Monday, February 21, 2005

Hmm.

Well Im bored. I have nothing to do. I talked to Len Cross earlier. Hes in Borger. I liked working in Borger but I dont want to work for Wyatt Field Services again. Too much chance there to possibly run into Toby. I dont need that in my life. I need stability and a sense of freedom. I need independance and support that says "I wont allow you to fail." I need to find out who I am. I have to remind myself every day "independance doesnt mean being alone." I know its stupid but I do tell myself that every day. I have to learn to stop pushing out the ones I love. I have to learn to love myself. When I do that I will be better equipt to love other people more efficiently. Even though I am trying hard to make my heart flip a switch to turn off a love I am not supposed to have.
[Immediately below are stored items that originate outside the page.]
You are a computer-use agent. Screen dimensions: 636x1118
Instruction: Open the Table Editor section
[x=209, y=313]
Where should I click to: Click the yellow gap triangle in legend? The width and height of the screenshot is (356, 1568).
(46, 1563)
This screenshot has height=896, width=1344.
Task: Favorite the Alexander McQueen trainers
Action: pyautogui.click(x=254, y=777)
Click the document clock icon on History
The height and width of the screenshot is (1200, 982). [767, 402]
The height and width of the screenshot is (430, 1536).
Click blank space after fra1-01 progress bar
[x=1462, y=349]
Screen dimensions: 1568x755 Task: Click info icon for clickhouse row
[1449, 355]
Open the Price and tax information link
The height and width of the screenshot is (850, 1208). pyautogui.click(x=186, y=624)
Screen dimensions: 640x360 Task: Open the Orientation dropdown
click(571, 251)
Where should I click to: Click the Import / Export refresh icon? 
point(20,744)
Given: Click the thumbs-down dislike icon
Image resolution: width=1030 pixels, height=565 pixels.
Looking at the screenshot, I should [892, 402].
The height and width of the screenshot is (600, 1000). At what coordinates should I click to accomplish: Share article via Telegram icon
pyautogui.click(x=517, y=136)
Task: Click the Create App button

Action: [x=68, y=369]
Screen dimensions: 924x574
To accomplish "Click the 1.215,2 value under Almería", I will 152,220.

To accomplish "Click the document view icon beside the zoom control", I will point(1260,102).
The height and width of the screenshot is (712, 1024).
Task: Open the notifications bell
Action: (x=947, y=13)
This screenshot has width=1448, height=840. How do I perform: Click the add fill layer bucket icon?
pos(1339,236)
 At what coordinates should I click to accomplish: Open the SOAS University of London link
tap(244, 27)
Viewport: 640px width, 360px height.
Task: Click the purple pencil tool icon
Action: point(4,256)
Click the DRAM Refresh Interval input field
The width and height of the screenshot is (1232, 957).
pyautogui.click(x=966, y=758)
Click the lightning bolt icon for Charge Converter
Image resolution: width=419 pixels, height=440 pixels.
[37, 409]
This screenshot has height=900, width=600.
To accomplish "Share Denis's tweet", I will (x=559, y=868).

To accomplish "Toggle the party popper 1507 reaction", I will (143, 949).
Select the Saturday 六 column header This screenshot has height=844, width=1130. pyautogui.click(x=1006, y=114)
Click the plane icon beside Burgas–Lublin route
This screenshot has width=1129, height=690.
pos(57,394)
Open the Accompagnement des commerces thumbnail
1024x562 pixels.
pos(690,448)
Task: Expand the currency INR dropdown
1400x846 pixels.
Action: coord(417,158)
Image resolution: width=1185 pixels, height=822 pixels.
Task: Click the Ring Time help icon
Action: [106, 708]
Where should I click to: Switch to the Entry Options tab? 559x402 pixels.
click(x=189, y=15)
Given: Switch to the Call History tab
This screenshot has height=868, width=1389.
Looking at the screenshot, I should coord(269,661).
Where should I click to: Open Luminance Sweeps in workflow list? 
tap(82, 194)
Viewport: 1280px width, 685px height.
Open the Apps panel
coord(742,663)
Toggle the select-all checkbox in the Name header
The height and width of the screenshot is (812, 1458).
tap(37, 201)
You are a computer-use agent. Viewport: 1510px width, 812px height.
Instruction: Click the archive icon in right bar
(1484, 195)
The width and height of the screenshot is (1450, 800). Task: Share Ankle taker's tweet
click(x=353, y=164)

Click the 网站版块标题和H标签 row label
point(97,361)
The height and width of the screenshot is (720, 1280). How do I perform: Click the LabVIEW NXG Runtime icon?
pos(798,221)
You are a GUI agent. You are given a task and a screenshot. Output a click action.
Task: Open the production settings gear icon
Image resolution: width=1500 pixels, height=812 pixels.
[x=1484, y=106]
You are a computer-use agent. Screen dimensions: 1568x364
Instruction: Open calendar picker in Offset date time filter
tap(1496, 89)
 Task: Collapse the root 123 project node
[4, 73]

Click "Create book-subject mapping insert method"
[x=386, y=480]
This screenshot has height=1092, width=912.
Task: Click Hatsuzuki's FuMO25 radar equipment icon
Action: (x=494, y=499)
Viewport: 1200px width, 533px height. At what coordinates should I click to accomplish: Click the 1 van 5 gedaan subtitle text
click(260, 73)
One that wont be happening. One I screwed up. Enough of that. It does me no good to remember my mistakes when I cant rightfully fix them. Kevin and I laughed at each other for a good while last night. I have really got to get out and make friends my age. Kristy and I talked about that Sunday night. She says she knows that I will find them. I just have to be willing to find them. Oh the wisdom of my best friends. It amazes me sometimes. I am missing another friendship right now. I hurt knowing this is all my doing. Dood I said no more of that. So I am gonna go so that I stop thinking about him. I cant keep doing that to myself.